• _Your instructions_
For the entries below, work out how many lines contain the string "Model" and write only the number.

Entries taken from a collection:
[Start of Attachment]

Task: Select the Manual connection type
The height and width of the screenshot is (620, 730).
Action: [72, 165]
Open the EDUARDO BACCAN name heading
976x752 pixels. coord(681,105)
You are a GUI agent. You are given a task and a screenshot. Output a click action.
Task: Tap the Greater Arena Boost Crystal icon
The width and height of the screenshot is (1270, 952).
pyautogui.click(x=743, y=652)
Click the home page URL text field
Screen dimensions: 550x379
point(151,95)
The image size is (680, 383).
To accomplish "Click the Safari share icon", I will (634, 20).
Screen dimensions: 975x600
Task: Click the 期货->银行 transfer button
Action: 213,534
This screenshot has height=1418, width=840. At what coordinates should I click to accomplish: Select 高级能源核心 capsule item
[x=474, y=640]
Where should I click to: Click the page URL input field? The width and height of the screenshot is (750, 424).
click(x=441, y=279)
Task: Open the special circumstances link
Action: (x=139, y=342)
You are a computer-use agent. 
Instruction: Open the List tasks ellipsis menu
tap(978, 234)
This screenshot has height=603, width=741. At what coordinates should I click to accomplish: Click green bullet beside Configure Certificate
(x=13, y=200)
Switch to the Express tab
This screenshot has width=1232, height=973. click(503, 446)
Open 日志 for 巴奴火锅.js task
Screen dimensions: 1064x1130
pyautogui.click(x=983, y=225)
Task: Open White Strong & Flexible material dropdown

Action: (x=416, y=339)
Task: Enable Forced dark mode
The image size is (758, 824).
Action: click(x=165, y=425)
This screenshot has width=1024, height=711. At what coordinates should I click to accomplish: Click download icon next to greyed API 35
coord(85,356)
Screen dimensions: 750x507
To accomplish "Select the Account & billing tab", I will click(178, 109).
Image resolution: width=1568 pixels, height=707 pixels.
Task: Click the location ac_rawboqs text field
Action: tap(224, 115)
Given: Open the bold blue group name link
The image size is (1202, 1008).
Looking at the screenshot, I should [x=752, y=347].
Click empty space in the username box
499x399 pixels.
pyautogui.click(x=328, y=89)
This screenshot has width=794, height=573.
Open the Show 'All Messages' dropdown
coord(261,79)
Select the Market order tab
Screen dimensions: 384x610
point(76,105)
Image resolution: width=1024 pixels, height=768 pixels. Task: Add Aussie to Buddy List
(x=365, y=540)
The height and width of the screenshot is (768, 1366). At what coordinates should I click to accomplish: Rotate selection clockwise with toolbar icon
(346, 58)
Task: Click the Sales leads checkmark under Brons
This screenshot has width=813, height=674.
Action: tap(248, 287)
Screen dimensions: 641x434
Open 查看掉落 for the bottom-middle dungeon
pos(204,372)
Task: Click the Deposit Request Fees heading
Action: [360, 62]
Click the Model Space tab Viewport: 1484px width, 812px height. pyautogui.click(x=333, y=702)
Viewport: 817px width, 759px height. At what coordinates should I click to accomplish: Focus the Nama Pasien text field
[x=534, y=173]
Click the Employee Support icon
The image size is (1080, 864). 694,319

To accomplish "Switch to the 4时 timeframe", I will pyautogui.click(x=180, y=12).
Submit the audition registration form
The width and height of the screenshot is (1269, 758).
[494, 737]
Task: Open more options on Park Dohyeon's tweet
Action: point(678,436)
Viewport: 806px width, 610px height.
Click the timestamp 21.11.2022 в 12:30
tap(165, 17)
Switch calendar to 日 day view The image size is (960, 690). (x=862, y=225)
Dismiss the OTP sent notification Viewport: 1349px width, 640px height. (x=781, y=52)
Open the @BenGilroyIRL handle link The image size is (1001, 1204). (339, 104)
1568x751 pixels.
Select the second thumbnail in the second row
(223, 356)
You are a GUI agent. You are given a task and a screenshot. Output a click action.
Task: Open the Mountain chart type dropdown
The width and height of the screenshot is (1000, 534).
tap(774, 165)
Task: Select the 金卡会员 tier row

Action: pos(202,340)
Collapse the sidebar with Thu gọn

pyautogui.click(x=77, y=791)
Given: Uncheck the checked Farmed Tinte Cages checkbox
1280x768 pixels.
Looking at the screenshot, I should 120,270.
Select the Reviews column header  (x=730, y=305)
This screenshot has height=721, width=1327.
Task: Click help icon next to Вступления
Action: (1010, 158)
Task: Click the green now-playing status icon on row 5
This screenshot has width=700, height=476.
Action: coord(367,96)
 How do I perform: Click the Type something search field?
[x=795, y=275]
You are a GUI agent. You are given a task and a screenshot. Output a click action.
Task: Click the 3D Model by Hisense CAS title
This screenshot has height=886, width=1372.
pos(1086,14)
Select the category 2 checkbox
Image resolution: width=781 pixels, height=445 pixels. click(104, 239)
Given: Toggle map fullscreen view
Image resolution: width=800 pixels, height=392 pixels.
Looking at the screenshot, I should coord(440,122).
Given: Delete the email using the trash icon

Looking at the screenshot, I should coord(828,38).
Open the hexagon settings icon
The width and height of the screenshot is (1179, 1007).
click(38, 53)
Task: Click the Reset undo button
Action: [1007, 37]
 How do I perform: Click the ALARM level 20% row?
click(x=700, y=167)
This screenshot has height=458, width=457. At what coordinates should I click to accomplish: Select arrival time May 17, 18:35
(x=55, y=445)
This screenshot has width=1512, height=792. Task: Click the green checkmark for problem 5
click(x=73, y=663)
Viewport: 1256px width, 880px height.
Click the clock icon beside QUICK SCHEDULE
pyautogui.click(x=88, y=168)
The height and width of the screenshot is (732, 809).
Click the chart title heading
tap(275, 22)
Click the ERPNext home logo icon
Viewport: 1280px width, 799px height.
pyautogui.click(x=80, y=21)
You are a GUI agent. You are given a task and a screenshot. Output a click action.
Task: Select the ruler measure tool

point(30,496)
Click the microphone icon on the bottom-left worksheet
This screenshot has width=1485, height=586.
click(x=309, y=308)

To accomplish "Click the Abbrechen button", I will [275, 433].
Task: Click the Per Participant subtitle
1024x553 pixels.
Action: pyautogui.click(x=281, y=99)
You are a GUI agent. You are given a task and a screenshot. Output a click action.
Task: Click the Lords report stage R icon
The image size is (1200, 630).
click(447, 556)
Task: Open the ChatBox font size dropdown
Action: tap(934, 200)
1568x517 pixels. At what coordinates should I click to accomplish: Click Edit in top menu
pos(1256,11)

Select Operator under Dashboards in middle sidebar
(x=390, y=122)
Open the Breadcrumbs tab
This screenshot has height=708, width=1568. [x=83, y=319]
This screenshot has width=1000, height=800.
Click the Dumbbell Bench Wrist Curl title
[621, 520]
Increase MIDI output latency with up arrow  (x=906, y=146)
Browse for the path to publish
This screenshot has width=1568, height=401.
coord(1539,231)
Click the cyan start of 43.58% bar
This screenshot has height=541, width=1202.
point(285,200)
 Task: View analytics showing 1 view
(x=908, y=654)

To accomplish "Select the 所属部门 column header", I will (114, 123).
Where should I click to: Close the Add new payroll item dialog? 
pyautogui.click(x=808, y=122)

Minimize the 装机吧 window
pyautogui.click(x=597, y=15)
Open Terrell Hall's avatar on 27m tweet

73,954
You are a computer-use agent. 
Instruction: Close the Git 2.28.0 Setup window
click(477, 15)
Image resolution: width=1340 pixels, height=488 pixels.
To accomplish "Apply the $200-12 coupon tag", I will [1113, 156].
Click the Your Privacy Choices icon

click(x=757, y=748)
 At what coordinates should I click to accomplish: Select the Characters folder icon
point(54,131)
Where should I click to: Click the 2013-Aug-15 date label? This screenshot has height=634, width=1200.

[End of Attachment]

• _Solution_
2